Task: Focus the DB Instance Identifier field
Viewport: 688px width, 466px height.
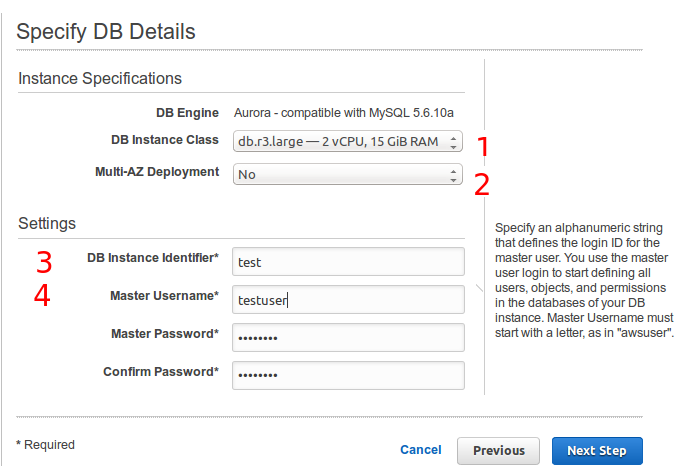Action: [x=348, y=262]
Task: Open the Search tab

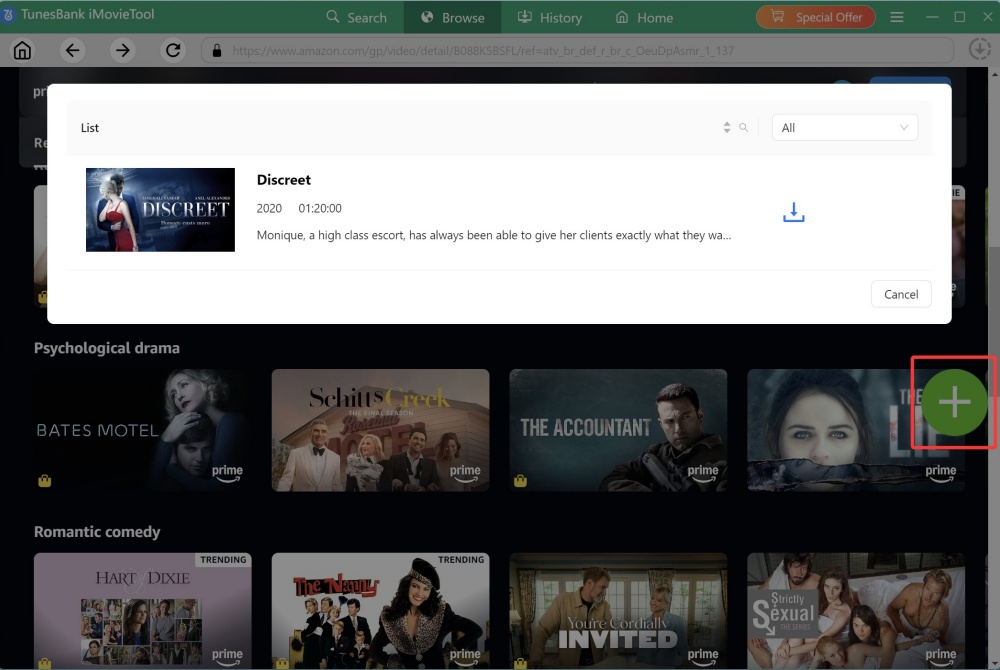Action: [x=357, y=17]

* WHAT YOU WILL DO *
Output the records above verbatim. Pictures stay out.

* YOUR SOLUTION *
Task: Focus the DB Instance Identifier field
Viewport: 688px width, 466px height.
Action: [x=348, y=262]
Task: Open the Search tab

Action: [x=357, y=17]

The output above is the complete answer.